Q: How does a math AI relate to a coding AI? It seems like by the Curry-Howard correspondence (and just the observation that math and coding skills are quite related in people) they should end up being quite similar systems. A1: A coding AI might be even easier to develop since code is inherently formal so you get to skip the first-formalize-all-of-math step. A2: Coding AI has incredibly obvious uses as an accelerator for all software development. In that sense the applications are almost infinite. A3: The best bet for getting general reasoning capabilities to emerge is probably to co-train a model to code and do math.


One of my reservations about automating math (even if it is pure, cool, interesting, and doable) is that I don't have a good sense of how it's useful. Lots of budding mathematicians go through a crisis of meaning when they realize that most pure math has no impact outside of math. Many come to terms with it --- they think of what they do as art, spirituality ("knowing the mind of God"), or hope that it will eventually have uses they don't currently foresee (as number theory led to cryptography). I don't think that's my path. I want to do stuff that matters. And it's instrumentally valuable to do stuff that people will pay for, so you can make money and recruit good people.

So I want to think about math that matters. And here I think there are actually good answers! Theoretical CS, physics, perhaps economics, statistics. Basically all of modeling and probabilistic programming.

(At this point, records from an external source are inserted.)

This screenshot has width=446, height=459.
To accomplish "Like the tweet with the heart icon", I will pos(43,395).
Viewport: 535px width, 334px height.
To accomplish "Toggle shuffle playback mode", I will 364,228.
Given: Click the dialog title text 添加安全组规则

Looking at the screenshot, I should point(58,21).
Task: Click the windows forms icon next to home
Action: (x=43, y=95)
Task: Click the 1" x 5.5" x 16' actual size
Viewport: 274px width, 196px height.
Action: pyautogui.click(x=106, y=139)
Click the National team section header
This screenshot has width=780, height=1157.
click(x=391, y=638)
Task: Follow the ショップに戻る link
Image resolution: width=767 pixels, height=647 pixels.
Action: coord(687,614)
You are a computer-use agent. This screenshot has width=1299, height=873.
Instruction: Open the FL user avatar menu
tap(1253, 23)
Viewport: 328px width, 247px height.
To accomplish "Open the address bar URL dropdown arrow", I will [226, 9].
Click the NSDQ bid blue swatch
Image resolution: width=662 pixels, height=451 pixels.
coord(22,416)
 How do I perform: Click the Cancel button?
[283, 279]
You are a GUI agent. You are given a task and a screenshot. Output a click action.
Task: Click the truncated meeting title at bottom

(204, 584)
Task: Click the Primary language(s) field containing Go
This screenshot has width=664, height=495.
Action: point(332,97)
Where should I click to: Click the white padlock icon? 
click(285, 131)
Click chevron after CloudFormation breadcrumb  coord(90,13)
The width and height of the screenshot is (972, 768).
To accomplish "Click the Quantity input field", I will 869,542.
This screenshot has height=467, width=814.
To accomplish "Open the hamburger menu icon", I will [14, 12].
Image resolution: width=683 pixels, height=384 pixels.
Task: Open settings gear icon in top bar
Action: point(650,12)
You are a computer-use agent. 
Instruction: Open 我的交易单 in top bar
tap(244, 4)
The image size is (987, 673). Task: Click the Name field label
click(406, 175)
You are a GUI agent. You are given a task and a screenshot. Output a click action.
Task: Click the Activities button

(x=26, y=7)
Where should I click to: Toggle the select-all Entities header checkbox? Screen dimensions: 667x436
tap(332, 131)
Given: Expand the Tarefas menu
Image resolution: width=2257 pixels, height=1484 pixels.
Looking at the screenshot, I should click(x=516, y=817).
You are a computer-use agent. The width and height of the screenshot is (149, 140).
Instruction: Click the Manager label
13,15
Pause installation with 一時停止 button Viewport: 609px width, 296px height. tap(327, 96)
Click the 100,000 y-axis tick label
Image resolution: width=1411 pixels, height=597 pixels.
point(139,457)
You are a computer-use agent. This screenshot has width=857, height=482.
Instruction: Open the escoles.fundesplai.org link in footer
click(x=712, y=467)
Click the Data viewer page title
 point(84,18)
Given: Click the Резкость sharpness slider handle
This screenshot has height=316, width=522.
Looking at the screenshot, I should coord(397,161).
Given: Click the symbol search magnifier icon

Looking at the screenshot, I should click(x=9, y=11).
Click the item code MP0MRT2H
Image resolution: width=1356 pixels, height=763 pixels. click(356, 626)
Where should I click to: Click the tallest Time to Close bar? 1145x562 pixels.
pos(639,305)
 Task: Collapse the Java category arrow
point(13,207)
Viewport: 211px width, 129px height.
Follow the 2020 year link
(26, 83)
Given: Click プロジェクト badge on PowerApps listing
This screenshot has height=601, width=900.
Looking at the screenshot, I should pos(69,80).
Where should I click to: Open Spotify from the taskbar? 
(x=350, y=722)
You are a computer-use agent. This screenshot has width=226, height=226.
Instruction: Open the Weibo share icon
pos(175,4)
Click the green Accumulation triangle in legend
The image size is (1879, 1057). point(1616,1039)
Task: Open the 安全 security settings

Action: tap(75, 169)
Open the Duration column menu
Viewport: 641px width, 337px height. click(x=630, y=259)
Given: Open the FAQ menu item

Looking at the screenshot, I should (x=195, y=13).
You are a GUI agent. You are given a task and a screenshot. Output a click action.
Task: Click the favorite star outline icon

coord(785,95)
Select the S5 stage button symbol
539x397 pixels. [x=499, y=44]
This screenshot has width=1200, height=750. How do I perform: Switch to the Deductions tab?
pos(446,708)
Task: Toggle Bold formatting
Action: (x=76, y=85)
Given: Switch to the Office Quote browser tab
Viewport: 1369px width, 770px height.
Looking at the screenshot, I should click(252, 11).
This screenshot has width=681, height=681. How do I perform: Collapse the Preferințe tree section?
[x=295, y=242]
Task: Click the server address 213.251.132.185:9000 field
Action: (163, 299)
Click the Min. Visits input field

  • Even programming itself. A lot of programming in technical domains (graphics, robotics, statistics, control systems, etc) involves derivation. A basic mathematical concept (the EM algorithm, raytracing, collision detection, etc) may need to be specialized to the current situation (data structures, assumptions that can be made, etc).
  • Even if it's not new code. Maybe there are systems (in aerospace, finance, industrial automation, etc) that need to be ported to a new language, or have features added, made more flexible, etc. Sometimes you can do this with a mechanical translation of the instructions, but sometimes you really need to understand what the system is doing. And that can be a real-world understanding, but also math.
  • Algorithmic development often rests on theoretical guarantees. If we want better optimizers, planners, inference algorithms, those will need to be invented and proved correct (or consistent, rates of convergence, etc). Similarly for privacy schemes, security protocols, distributed consensus.
  • Formal verification of programs is "boring" math but obviously very useful in many domains.
  • I don't know applied physics/chem/econ as well, but I imagine those fields involve a lot of math-y work. Some of it might be explicit theorem-proving. Some might be derivation, computation. There is a market for making this stuff better. It might be the Mathematica market.